Fashion trends come and go like the wind, and if you’re concerned with trying to keep up, you find yourself needing to buy new clothes much more often. It reminded me of this little thing called planned obsolescence, and how it might be partly to blame for the unwelcome cycle of replacing things at high rates of frequency.

Planned obsolescence is “a policy of producing consumer goods that rapidly become obsolete and so require replacing, achieved by frequent changes in design and the use of nondurable materials.” We see it in things like the lifespan of lightbulbs, irreplaceable batteries in tech products, short-lasting printer ink cartridges (ugh!), and even major appliances. My wife and I have replaced our dishwasher 3 times in the 16 years we’ve owned our home. That’s…not awesome.

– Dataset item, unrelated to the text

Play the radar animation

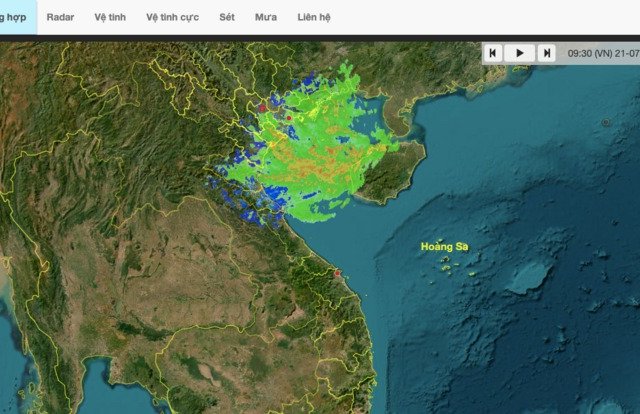point(520,53)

The idea is that if things fail quicker, then people will be forced to replace them or buy the updated versions at a faster pace. Is it legal? Depends on who you ask. But from a business standpoint, it makes sense how companies would benefit from designing products that don’t last forever. Why not create a felt sense of need between you and your customer base that pads your pockets? 

So, planned obsolescence is a bad thing for consumers. What’s interesting, though, is that the Bible spins this idea in a positive light. Not with lightbulbs or iPhones, but with covenants.

Hebrews 8:13 says, “By calling this covenant ‘new,’ he has made the first one obsolete; and what is obsolete and outdated will soon disappear.” The author of Hebrews is referencing Jeremiah, an Old Testament prophet, and essentially saying that even 700 years before Christ, the old system — epitomized by “Do this and then you will live” (Lev 18:5) — was, itself, growing old. It was starting to fade. So God promised a new one that dawned with Christ’s first advent, culminated in his death and resurrection, and has been opening up like a flower under the sun ever since.

God wasn’t surprised by any of this. Jesus wasn’t his plan B. He designed the first covenant to fail. He planned its obsolescence. The laws and ordinances that stood between God and Israel, wrapped up with their conditions, “if-thens,” and associated judgments, were always meant to give way to a new and better design. They served a purpose for a time, exposing humanity’s faults like a mirror, pointing ahead to greener pastures. But now those pastures are here, pastures that would be defined by grace, one-way love, and divine self-sacrifice.

That’s good news. See, it’s not just the old system proper that’s disappearing, but what the system precluded. God, through Jesus Christ, has “outdated” our attempts at proving ourselves, since his atoning death has purchased our forgiveness. He has made obsolete the need to wash up before we enter into his presence since we are cleansed not by our actions but by his. He has shown our acts of piety to be “nondurable” since his Son’s blood has spoken a much sturdier word, the word of his own suffering.

And so we’re left with only one product to buy — the new product — but we don’t have to spend anything for it. It’s free. More than that, it will never go out of style. It’s built to last forever because it’s built on God himself and his “better promises” (Heb 8:6), not on us. Maybe that’ll take the edge off the frustration the next time we need to hop on Amazon to buy printer ink (yet again). All things are like grass, meant to wither, even the old works-centered covenant itself so that we might get outside ourselves and long for that which truly lasts.